Work task: Could you write out the lines below exactly, beginning with the first and finishing with the one that contains "Health (57, 2379)"?

(Data items)
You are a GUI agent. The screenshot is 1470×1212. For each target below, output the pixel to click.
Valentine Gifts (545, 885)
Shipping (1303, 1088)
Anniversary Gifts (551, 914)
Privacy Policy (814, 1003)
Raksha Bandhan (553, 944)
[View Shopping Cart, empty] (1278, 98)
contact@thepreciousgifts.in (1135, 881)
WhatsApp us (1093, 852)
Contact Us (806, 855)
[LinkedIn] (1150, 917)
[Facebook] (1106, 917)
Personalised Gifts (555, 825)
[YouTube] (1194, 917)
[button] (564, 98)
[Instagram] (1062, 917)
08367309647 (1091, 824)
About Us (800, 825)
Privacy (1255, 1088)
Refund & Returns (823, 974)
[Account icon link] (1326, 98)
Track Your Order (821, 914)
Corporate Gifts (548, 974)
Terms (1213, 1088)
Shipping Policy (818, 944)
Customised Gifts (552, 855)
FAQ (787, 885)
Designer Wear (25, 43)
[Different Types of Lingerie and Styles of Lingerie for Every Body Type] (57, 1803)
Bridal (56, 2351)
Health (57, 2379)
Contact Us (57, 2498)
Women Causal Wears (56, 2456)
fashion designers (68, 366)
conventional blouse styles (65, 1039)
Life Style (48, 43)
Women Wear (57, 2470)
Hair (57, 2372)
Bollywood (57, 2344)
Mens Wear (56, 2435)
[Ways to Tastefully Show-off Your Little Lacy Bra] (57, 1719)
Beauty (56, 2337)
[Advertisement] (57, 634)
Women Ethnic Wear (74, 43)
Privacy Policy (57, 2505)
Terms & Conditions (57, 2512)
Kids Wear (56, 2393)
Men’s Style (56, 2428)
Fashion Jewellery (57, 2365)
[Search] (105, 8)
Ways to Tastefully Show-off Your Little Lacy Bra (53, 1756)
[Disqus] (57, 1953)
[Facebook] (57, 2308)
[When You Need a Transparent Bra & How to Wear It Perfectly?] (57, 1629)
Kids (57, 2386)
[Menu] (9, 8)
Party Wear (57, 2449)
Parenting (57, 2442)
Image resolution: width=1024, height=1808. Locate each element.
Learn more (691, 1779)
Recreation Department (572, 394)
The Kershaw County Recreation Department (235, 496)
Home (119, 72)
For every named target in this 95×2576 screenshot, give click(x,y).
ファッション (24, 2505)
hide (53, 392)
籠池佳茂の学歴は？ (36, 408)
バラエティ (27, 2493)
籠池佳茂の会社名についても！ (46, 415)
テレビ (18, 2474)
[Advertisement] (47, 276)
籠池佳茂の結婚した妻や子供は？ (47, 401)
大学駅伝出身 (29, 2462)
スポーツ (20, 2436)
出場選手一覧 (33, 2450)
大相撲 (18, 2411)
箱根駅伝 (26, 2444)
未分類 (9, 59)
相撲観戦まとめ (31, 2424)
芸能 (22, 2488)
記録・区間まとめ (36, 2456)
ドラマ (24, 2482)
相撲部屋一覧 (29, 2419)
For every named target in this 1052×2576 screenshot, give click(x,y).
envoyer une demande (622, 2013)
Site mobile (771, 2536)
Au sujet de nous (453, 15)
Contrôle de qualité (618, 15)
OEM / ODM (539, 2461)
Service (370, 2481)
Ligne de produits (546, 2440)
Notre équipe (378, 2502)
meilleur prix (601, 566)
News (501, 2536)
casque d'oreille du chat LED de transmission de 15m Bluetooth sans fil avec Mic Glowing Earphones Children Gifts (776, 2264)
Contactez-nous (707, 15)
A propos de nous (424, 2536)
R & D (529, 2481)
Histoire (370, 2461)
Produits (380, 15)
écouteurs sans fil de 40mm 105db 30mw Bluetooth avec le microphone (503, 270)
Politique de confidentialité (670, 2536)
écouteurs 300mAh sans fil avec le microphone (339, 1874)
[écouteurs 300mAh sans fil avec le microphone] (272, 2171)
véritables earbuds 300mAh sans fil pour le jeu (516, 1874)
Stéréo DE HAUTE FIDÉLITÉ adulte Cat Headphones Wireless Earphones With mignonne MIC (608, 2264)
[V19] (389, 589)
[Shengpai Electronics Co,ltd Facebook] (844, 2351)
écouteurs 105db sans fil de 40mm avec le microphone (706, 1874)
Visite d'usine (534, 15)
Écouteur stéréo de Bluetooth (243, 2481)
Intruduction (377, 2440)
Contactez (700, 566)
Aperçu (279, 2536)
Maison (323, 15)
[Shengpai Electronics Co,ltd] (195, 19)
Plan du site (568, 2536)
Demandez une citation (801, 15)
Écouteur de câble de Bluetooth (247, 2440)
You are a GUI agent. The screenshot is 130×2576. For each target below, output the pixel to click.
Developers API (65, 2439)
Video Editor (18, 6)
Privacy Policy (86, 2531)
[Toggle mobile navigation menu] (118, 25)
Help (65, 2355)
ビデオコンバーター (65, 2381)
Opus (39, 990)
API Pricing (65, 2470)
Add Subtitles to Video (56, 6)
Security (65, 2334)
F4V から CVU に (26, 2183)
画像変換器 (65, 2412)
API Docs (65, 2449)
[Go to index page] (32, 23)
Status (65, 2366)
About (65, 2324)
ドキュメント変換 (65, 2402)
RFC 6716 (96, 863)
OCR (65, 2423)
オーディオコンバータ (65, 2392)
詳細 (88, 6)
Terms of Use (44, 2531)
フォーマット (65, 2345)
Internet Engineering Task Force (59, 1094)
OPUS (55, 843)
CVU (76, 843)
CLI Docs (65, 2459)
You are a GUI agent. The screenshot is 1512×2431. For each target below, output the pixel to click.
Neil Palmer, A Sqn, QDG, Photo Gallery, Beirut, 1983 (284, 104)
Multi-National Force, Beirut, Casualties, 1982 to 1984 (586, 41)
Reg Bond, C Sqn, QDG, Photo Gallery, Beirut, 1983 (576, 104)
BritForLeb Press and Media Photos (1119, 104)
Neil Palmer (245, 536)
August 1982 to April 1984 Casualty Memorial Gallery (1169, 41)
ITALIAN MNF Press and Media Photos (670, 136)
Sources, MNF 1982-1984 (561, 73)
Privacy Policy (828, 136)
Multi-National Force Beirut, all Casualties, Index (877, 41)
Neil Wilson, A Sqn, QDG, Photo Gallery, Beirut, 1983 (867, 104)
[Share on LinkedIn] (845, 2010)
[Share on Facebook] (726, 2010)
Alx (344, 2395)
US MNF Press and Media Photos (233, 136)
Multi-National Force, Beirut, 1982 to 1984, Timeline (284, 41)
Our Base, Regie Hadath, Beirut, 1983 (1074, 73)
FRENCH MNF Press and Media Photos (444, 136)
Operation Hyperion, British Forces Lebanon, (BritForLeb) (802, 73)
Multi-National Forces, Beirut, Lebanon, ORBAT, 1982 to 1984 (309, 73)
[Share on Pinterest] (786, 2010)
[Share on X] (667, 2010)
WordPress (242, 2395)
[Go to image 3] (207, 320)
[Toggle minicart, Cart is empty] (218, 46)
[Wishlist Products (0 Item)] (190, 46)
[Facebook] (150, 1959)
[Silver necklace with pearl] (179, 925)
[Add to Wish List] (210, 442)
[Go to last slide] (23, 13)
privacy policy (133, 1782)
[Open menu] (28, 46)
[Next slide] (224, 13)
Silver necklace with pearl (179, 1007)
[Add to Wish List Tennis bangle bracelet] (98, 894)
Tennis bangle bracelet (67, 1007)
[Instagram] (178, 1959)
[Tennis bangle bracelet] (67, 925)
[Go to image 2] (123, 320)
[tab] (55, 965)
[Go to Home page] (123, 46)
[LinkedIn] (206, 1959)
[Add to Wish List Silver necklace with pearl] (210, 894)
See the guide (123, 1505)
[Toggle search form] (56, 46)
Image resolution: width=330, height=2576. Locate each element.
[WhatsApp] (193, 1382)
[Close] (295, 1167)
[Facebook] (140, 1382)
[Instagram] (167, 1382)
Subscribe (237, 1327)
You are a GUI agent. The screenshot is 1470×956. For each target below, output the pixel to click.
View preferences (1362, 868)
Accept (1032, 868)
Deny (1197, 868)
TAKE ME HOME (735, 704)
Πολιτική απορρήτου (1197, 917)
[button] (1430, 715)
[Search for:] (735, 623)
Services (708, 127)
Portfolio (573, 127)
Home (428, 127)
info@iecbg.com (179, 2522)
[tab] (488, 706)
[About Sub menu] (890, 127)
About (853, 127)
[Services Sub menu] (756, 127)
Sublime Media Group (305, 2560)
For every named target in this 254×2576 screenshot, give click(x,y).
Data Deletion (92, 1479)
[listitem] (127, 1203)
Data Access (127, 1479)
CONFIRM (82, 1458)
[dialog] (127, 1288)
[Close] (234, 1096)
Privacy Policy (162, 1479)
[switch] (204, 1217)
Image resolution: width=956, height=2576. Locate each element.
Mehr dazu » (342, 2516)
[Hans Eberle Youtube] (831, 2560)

Exercise output:
You are a GUI agent. The screenshot is 1470×1212. For each target below, output the pixel to click.
Valentine Gifts (545, 885)
Shipping (1303, 1088)
Anniversary Gifts (551, 914)
Privacy Policy (814, 1003)
Raksha Bandhan (553, 944)
[View Shopping Cart, empty] (1278, 98)
contact@thepreciousgifts.in (1135, 881)
WhatsApp us (1093, 852)
Contact Us (806, 855)
[LinkedIn] (1150, 917)
[Facebook] (1106, 917)
Personalised Gifts (555, 825)
[YouTube] (1194, 917)
[button] (564, 98)
[Instagram] (1062, 917)
08367309647 (1091, 824)
About Us (800, 825)
Privacy (1255, 1088)
Refund & Returns (823, 974)
[Account icon link] (1326, 98)
Track Your Order (821, 914)
Corporate Gifts (548, 974)
Terms (1213, 1088)
Shipping Policy (818, 944)
Customised Gifts (552, 855)
FAQ (787, 885)
Designer Wear (25, 43)
[Different Types of Lingerie and Styles of Lingerie for Every Body Type] (57, 1803)
Bridal (56, 2351)
Health (57, 2379)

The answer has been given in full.